Source extract
· · · ·

First show opens in 6 weeks, no certificate of occupancy. 

You have to be fuc*ing kidding, frustration level just peaked, yet again.


----------



## MNicolai (Jan 3, 2018)

SteveB said:


> First show opens in 6 weeks, no certificate of occupancy.
> 
> You have to be fuc*ing kidding, frustration level just peaked, yet again.



You wouldn't believe how often CO's or TCO's are awarded 2 or 3 days before a sold out grand opening event.


----------



## RonHebbard (Jan 3, 2018)

SteveB said:


> So more fun from the Brooklyn Follies
> 
> We got confirmation today that for some reason, the architect neglected a key design feature in 2 of the 3 lighting/audio/control booths. namely countertops (2) for the lighting and audio consoles. They designed a nice counter/tabletop unit for the main theater space, but not these 2 other booths. Lot's of associated connection points below where these countertops will reside, track lighting above, but no actual countertops. Easy enough to remedy except the architect and consultant, who remain nameless only due to my own high standards of professionalism, have done their walk thru and punch list and somehow missed this. Next week I am supposed to unpack and check the operation of the 2 remaining Ion consoles, with Barbizon, but have no place to actually place these consoles.
> 
> ...


 @SteveB Just a thought for you. When adding / retrofitting counter tops in booths, anchor them to the wall for stability but space them out from the wall 2" to 3" across their full width for a full width cable pass through, either to loop excess cable over the edge and out of sight or to pass connectors down to mate with wall mounted receptacles. A 5/8" x 5/8" full width rigidly attached strip is useful as a backstop to catch the rear feet of consoles and keep them from jamming their connectors against the wall or window. 
SEASON'S BEST!!!
Toodleoo!
Ron Hebbard.


----------



## BillConnerFASTC (Jan 3, 2018)

SteveB said:


> So more fun from the Brooklyn Follies
> 
> We got confirmation today that for some reason, the architect neglected a key design feature in 2 of the 3 lighting/audio/control booths. namely countertops (2) for the lighting and audio consoles. They designed a nice counter/tabletop unit for the main theater space, but not these 2 other booths. Lot's of associated connection points below where these countertops will reside, track lighting above, but no actual countertops. Easy enough to remedy except the architect and consultant, who remain nameless only due to my own high standards of professionalism, have done their walk thru and punch list and somehow missed this. Next week I am supposed to unpack and check the operation of the 2 remaining Ion consoles, with Barbizon, but have no place to actually place these consoles.
> 
> ...



Is anything good in your new building?

It does seem like the things noted are not fatal and unable to be solved. Its very rare a new building is "perfect" and that all the equipment and furniture is there on day one.


----------



## SteveB (Jan 3, 2018)

RonHebbard said:


> @SteveB Just a thought for you. When adding / retrofitting counter tops in booths, anchor them to the wall for stability but space them out from the wall 2" to 3" across their full width for a full width cable pass through, either to loop excess cable over the edge and out of sight or to pass connectors down to mate with wall mounted receptacles. A 5/8" x 5/8" full width rigidly attached strip is useful as a backstop to catch the rear feet of consoles and keep them from jamming their connectors against the wall or window.

· · · ·

Excerpted records
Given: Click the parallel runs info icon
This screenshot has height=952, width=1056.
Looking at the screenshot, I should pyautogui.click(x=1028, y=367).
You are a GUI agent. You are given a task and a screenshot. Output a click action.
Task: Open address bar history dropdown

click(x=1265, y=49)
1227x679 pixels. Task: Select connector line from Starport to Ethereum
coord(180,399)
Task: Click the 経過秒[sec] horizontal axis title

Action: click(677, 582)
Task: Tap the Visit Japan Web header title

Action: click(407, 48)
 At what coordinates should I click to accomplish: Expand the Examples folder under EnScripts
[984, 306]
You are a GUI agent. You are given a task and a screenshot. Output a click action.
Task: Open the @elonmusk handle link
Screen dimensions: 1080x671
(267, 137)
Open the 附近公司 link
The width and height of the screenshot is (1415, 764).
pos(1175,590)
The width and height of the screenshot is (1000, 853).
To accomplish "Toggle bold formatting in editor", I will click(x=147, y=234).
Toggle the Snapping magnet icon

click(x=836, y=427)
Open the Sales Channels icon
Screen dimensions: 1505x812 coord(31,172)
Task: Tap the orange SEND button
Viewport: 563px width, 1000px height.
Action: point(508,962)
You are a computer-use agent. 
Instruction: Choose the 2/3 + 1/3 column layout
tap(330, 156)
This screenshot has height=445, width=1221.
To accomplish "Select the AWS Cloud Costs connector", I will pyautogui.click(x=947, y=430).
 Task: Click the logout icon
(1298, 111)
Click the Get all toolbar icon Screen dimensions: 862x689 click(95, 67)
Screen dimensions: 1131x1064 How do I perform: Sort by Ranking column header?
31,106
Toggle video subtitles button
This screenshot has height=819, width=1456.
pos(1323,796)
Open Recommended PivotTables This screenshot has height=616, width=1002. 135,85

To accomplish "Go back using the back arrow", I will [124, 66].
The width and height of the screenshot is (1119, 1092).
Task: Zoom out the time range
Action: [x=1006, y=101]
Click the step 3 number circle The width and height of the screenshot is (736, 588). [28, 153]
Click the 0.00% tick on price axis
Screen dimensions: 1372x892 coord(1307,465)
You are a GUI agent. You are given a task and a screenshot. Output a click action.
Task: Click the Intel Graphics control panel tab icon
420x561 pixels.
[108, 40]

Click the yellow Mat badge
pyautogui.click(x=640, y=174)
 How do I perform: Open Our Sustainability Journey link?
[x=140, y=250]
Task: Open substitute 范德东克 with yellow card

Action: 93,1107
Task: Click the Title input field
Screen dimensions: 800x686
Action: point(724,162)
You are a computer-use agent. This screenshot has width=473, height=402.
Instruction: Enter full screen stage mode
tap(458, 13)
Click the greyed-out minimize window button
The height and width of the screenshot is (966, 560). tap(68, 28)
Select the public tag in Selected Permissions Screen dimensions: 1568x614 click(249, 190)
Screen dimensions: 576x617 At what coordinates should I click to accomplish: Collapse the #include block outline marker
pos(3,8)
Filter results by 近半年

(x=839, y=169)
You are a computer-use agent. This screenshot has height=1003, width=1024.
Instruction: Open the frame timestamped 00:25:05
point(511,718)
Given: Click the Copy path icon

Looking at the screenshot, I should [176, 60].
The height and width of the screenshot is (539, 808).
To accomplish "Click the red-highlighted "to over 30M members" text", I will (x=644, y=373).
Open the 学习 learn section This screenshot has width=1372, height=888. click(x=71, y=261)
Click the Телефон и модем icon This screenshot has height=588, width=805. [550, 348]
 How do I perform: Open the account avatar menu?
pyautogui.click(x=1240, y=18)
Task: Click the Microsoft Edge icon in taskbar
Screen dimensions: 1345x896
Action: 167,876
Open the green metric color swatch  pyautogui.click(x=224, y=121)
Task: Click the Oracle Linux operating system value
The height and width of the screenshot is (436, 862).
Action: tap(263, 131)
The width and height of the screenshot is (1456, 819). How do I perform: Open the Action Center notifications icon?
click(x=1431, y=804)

· · · ·

Set task 1
In the forum thread about the theater booths, how far from the wall does RonHebbard suggest spacing added countertops?
Set task 2
In the forum thread about the theater booths, swap "new building" for "new venue" in the passage starting at "Is anything good" and ending at "on day one.".
Set task 3
Continue the forum thread about the unfinished theater booths from the point where it stops.

Output 1
Two to three inches, across their full width.

Output 2
Is anything good in your new venue?

It does seem like the things noted are not fatal and unable to be solved. Its very rare a new venue is "perfect" and that all the equipment and furniture is there on day one.

Output 3
> SEASON'S BEST!!!
> Toodleoo!
> Ron Hebbard.



Yeah, that's a nice idea, better than the cable holes.


----------



## RonHebbard (Jan 3, 2018)

SteveB said:


> Yeah, that's a nice idea, better than the cable holes.


 @SteveB I find two problems with cable holes: 
1; They're often in the wrong place / not enough of the them.
2; They occupy / remove counter surface and small parts disappear from view while servicing consoles.
Toodleoo!
Ron Hebbard.


----------



## SteveB (Jan 3, 2018)

BillConnerFASTC said:


> Is anything good in your new building?
> 
> It does seem like the things noted are not fatal and unable to be solved. Its very rare a new building is "perfect" and that all the equipment and furniture is there on day one.



Well some stuff is unfixable.

But, Yes. We have a decent theater that we can work with, some oddities (they took away 15 ft of SL wing space for a useless hallway), maybe enough dimmers, the lighting systems are top of the line ETC, the installer is Barbizon and they are terrific, a nice FOH catwalk design, the audio and AV systems installers are seemingly doing a really really thorough job and getting stuff fixed, there's AV and Ethernet every where so the audio guys are OK.

The music rehearsal space is very nice and will be useful as it gets the orchestra rehearsals off the roadhouse stage, which in turn opens up that space for rentals, so that's good.

The theater rehearsal space is too small to do events (50-60 seats) and got 144 dimmers, so that's a bummer, but so what. We have another black box that looks like it'll get renovated on another project.

Pretty building otherwise and I love new stuff, just extraordinarily frustrating experience with poor or no communication attempting to get obvious issues fixed.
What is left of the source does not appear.